┌────────
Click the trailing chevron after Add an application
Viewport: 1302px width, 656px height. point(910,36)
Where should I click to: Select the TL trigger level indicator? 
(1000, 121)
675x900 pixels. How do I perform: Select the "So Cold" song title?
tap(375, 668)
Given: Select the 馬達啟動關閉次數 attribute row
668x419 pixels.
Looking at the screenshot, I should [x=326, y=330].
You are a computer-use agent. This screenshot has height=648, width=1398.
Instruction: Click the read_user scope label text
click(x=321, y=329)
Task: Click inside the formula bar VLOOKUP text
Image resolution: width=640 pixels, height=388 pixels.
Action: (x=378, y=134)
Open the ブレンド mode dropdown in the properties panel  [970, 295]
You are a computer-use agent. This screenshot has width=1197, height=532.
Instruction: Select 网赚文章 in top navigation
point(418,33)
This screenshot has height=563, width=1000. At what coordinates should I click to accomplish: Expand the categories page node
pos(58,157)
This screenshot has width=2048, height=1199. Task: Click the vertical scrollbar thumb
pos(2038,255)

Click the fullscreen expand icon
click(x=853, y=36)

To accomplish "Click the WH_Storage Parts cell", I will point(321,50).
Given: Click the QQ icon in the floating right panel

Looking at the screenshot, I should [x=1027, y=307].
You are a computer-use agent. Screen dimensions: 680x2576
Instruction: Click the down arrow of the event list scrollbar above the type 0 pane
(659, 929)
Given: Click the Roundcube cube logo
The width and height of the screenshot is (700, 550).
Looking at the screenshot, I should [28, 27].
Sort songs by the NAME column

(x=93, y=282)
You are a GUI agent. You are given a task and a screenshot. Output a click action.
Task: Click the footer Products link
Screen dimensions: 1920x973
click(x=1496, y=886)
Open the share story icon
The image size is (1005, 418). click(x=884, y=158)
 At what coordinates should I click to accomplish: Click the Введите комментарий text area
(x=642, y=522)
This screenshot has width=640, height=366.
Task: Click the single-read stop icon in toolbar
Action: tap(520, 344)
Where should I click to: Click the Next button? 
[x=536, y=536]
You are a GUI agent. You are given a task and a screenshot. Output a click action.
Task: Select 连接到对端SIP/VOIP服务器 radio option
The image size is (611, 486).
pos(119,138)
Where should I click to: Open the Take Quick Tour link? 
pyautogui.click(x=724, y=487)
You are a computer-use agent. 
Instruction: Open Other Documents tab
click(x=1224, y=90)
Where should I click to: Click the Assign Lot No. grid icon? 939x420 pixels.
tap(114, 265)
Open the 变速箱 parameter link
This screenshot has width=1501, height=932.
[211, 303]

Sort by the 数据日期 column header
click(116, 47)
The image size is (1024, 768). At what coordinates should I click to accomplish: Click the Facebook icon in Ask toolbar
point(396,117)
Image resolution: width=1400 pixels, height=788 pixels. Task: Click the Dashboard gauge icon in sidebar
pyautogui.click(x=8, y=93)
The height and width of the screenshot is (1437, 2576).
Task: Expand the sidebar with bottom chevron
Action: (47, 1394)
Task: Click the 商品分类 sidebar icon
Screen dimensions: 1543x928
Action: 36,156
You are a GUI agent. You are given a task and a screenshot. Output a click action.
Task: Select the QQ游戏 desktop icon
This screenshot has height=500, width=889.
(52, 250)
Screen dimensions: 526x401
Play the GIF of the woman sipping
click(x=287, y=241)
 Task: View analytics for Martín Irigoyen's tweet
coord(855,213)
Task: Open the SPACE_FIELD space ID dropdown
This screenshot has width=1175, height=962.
└────────
◆ **WORK TASK**: Scan the listing above for the word "computer" and show each line where it is found.

◆ **ANSWER TO THIS TASK**:
You are a computer-use agent. This screenshot has height=648, width=1398.
You are a computer-use agent. This screenshot has width=1197, height=532.
You are a computer-use agent. Screen dimensions: 680x2576
You are a computer-use agent. 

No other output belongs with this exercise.